The series was primarily filmed in Bolton, Greater Manchester. The first series was so controversial in its depiction of the police force that official police advice was withdrawn before the second series went into production. Twenty-four episodes were broadcast in three series, although the third series saw a slight change in the series format, featuring three two-part episodes each loosely tied together with a story arc. Although the second series attracted strong viewing figures and critical acclaim, resulting in the commission of a third series, creator Robert Jones later confirmed that the third series was written as a way of 'bringing The Cops to a close', with the final episode broadcast on 11 April 2001.

The first series was released on VHS on 24 January 2000, available as four individual volumes or as a complete box set. Both the second and third series remain commercially unreleased. All three series received a single rerun on UKTV Drama in the early 2000s. In June 2024, BBC Four began reshowing the first series and all three series appeared on BBC iPlayer.

==Reception==
The programme won back-to-back British Academy Television Awards in the Best Drama Series category in 1999 and 2000 and was nominated for a third time in 2001, narrowly losing out to Clocking Off. Gordon Beverage, writing for the official 2000 BAFTA magazine, wrote; "All it took was a line of coke and the nation was hooked. It was a masterstroke from one of British television's most successful directors, but then that's what we've come to expect from Tony Garnett."

"Who else would have the nerve and ingenuity to kick off a new police drama with a WPC snorting Class A in a toilet cubicle? Dixon of Dock Green it definitely isn't, much to the chagrin of the duty office, not to mention the numerous members of the force who had hoped for something a little less provocative with The Cops. But pulling punches is not Tony's style."

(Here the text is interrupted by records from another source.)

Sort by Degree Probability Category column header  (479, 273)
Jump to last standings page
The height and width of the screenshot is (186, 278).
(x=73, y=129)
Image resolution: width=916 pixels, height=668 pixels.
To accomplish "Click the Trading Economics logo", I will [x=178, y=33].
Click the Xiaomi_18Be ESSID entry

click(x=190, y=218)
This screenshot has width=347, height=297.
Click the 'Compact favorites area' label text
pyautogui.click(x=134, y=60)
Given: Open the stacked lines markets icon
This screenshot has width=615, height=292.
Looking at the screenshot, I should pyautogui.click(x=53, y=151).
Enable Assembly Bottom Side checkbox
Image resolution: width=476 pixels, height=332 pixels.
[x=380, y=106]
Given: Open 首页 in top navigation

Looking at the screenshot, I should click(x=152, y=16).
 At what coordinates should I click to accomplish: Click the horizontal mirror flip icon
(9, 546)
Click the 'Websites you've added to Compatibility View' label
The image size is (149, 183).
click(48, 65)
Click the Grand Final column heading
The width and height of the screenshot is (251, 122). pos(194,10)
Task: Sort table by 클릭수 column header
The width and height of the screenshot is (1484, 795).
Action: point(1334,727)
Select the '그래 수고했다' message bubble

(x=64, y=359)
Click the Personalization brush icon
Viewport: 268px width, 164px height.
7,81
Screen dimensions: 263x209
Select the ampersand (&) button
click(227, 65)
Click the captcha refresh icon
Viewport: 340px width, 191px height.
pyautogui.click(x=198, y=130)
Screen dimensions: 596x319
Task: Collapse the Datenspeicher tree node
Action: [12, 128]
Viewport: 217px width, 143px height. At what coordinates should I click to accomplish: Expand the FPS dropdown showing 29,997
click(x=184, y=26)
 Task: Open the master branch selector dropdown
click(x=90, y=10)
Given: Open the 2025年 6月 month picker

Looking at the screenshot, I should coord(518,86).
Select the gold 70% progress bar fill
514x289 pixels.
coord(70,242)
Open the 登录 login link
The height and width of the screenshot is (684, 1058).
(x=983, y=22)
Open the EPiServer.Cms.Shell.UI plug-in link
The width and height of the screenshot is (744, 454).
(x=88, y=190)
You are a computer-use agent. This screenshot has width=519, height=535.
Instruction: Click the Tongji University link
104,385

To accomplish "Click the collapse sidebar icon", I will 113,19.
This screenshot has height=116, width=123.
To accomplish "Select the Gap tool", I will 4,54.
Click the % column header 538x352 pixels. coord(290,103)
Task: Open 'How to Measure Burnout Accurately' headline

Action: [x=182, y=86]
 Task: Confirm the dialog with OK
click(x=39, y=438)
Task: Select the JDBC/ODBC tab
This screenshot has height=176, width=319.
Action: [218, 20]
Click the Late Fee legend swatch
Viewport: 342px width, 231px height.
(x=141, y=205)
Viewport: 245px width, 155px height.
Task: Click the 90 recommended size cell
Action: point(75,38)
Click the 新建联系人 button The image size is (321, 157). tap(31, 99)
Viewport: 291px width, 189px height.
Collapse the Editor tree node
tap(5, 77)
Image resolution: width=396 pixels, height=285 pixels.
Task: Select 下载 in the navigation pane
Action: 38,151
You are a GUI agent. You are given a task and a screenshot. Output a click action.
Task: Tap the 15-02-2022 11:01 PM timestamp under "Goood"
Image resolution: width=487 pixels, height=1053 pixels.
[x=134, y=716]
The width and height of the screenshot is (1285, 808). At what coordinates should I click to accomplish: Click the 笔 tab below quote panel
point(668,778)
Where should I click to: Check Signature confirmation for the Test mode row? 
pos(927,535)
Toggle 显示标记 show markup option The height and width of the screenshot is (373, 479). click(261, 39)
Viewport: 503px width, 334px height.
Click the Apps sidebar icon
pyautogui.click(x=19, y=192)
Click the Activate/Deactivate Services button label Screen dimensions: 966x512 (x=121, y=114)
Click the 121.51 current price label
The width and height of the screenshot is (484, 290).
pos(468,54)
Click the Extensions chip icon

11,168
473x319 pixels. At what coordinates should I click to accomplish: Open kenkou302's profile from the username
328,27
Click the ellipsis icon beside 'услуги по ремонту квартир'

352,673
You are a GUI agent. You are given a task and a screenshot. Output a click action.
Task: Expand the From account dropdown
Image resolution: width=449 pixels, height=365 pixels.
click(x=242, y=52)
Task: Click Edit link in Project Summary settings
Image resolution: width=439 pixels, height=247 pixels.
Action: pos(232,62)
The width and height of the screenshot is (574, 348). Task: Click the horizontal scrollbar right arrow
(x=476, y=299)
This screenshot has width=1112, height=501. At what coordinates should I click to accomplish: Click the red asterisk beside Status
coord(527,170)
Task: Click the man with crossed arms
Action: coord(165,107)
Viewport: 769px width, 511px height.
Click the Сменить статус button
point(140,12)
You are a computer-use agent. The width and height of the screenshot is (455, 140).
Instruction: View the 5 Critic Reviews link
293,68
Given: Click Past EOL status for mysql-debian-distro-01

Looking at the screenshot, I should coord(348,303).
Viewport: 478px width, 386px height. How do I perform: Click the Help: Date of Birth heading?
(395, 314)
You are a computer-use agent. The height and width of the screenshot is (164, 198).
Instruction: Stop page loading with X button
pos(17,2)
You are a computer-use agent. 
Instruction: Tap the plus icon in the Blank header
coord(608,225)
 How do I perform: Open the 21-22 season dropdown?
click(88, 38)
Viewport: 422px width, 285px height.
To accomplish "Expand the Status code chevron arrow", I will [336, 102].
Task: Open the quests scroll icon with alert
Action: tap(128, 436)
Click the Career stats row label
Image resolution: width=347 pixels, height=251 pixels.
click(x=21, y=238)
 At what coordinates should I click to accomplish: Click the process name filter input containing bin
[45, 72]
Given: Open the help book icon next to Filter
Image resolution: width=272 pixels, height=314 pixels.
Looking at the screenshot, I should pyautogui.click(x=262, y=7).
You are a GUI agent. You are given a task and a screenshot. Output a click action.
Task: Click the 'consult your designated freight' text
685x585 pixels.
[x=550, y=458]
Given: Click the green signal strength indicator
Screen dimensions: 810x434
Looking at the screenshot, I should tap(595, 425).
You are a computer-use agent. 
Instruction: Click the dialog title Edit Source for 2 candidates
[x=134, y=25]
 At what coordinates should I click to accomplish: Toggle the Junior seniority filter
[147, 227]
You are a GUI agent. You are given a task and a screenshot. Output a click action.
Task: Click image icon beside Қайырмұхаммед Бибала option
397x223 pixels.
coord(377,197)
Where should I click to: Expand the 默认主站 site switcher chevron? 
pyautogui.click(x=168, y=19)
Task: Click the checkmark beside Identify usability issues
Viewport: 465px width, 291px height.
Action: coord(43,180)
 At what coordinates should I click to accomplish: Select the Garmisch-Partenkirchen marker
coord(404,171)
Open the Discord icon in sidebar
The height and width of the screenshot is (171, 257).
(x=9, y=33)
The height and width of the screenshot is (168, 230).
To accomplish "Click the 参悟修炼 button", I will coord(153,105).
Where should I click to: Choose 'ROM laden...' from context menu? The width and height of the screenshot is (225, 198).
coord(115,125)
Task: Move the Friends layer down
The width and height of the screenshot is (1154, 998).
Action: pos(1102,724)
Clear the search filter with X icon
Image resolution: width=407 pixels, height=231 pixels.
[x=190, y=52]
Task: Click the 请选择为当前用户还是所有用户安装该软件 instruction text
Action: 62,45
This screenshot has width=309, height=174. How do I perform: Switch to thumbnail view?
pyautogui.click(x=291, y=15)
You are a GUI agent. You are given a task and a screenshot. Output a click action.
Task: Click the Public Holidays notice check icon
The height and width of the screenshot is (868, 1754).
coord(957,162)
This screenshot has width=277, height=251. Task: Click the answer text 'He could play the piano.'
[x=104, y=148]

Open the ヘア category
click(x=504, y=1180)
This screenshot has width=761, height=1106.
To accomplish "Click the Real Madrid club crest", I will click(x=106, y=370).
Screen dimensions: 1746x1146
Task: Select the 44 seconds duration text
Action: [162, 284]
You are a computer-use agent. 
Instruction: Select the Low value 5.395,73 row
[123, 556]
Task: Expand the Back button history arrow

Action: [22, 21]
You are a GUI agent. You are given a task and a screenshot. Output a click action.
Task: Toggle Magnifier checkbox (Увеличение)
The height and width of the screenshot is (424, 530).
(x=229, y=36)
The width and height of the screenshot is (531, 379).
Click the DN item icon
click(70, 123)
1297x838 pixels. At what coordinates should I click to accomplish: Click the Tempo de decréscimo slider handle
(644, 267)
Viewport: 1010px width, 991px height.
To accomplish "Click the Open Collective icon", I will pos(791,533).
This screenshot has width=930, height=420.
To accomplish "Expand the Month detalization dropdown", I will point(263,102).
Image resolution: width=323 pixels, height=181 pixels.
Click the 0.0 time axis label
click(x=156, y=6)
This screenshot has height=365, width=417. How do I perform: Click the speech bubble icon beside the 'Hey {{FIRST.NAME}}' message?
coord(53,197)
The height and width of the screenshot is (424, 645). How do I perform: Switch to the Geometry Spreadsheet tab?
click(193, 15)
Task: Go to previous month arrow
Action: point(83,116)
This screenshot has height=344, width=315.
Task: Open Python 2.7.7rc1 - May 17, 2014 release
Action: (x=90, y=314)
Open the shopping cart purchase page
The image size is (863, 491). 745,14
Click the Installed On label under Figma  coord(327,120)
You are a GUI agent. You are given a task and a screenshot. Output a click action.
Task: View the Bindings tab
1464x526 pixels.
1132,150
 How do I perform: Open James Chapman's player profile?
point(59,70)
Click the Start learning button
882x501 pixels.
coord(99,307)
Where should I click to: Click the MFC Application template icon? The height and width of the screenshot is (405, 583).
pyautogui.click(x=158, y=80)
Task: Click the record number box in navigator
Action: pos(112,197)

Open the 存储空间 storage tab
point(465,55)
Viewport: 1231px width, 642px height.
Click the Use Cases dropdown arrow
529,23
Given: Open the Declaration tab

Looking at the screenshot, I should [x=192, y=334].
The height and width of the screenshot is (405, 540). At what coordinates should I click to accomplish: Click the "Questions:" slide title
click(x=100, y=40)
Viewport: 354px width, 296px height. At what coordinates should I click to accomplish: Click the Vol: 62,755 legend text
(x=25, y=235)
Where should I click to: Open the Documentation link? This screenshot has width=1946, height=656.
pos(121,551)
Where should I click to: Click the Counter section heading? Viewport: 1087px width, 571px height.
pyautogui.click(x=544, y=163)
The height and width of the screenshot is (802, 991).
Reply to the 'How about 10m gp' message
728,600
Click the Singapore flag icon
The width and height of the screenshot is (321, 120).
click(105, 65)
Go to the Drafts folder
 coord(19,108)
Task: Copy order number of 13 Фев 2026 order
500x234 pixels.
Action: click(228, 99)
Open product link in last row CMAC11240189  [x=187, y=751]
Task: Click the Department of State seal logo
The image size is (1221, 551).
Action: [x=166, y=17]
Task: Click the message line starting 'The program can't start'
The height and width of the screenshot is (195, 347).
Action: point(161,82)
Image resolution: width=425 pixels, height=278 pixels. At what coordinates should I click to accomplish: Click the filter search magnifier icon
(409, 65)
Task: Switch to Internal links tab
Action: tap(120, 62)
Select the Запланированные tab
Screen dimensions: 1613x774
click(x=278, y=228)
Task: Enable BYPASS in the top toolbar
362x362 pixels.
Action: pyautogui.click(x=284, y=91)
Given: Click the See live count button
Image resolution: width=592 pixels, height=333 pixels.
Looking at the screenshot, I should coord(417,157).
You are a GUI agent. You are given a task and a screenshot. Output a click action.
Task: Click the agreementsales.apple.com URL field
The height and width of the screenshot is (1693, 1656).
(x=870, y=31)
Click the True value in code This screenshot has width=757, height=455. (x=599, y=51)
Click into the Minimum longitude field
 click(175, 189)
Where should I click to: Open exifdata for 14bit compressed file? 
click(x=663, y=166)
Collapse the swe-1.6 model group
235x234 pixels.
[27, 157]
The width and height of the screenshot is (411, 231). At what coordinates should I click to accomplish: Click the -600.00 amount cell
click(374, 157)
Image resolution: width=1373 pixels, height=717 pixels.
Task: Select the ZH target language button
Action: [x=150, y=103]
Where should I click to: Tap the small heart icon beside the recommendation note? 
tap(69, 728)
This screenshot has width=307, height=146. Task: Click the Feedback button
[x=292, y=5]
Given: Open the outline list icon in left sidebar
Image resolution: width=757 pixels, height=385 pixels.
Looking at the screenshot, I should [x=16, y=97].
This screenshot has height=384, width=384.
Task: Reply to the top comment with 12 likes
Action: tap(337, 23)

Critical reception was also extremely positive, with Mark Walker for Amazon writing; "It's grim up North for the cops in The Cops. Bolton, Lancashire doubles for the fictional Northern town of Stanton; Bolton's not such a bad place in reality, but here it looks like war-torn Beirut. Unlike their soft Southern counterparts, the cops in Stanton swear copiously, get involved in fistfights and generally behave badly. Little wonder when you contemplate the grim reality of their daily round among all the "dirty, thieving, lying scumbags" they have to deal with."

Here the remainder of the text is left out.